WP_20160523_005 WP_20160523_017 WP_20160523_020 WP_20160523_030

Now I’m off to write a 400-page screed to Alex Jones and begin campaigning for Bernie Sanders.

 Posted by at 9:22 pm
Mar 102016

Back in the day, Christians (and Jews before them, and no doubt a whole bunch of other people) would now and then get tossed into a cage with a lion by the local political system for punishment or entertainment.Over the centuries this has come to be seen not so much as a horrible, stupid thing, but a “wow, aren’t martyrs awesome” thing. And since for some reason some people have gotten it into their heads that martyrdom is something to strive for or emulate, rather than something to be fought till the last, some people have something of a romantic notion about lions. Some people seem to think that God will protect them from lions real and metaphorical if their faith is strong enough.

Some people actually put that to the test. And while these people may very well have extremely strong faith that God will protect them… it’s clear that often enough the lions don’t share that faith. Gentlemen, behold:

Lion nearly killed prophet after botched miracle

The Christian “prophet” saw some lions gnawing upon an impala and decided to dash out of his car and charge towards them. The lions, in turn, decided that the prophet would make a fine snack, and charged towards *him.* The prophet had a sudden moment of clarity, turned, ran back to the car and discovered that lions are *fast.* And, well…

But before he could safely reach the confines of the car, one lion had snapped its paws on him thus causing major damage to his toilet sitting tool.

I’ve never heard of the buttocks referred to as a “toilet sitting tool,” but… well, it’s certainly applicable.

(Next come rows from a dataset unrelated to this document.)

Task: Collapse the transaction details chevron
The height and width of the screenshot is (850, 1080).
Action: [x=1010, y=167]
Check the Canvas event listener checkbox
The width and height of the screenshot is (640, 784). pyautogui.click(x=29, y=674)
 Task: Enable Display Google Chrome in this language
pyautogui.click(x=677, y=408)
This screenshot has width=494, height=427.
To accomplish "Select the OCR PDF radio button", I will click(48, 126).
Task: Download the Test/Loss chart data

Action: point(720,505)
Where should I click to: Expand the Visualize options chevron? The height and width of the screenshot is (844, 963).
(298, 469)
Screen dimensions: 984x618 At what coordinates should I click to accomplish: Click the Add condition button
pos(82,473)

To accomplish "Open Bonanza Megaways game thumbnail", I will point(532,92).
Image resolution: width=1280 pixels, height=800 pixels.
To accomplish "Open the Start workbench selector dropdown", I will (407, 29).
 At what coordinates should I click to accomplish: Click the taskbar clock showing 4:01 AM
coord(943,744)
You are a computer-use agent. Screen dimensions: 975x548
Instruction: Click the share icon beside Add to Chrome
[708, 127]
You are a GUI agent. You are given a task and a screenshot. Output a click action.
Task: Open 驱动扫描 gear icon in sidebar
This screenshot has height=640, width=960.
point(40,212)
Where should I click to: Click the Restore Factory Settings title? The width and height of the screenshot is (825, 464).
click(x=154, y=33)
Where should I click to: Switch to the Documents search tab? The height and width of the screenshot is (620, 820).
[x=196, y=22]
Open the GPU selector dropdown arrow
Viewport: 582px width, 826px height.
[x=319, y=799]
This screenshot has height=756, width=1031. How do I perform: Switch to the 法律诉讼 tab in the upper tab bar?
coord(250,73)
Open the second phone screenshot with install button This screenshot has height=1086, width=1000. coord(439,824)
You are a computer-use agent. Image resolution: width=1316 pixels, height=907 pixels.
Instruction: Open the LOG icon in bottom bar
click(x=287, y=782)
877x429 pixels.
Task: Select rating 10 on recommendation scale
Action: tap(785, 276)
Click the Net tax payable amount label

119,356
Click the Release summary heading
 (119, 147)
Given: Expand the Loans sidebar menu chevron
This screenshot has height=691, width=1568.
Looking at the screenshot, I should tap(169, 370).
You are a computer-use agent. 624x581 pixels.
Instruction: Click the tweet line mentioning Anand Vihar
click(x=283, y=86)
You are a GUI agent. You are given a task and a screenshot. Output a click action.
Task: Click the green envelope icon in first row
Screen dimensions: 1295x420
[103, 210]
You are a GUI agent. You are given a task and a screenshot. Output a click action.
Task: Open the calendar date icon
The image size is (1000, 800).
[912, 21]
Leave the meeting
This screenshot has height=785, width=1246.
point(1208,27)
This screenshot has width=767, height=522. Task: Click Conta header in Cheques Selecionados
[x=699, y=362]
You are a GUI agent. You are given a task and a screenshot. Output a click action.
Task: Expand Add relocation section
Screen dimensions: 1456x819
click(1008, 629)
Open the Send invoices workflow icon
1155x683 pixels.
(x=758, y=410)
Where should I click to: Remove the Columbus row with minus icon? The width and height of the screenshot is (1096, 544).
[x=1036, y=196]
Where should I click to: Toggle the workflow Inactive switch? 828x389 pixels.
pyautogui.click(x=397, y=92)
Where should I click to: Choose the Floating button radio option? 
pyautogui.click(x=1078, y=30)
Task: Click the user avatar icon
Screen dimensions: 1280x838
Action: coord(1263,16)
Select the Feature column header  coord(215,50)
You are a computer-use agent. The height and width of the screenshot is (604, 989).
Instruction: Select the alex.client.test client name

Now, how did the prophet survive? Did a flock of angels descend from Heaven? Did the lions suddenly convert? Nope. The park ranger with the group fired off a firearm, scaring the lions away; *doctors* then patched the guy up. The sciences of metallurgy, chemistry, physics (ballistics) and modern medicine saved the day.

 Posted by at 4:21 pm
Mar 082016

Returning home last night well after sundown, just a few hundred yards from home a dog decided it would be an awesome fun time to dash out into the road right in front of my car. My car had been loaded with stuff like groceries and lumber and such… none of which ended up where I’d originally put it. Good news: my brakes work.


 Posted by at 9:31 pm
Mar 012016

So, here’s a video of a Boston Dynamics “Spot” robot (human controlled, *not* autonomous) interacting with an actual dog. One thing that’s immediately obvious… regardless of how impressive an engineering achievement Spot is, that dog can run circles around it.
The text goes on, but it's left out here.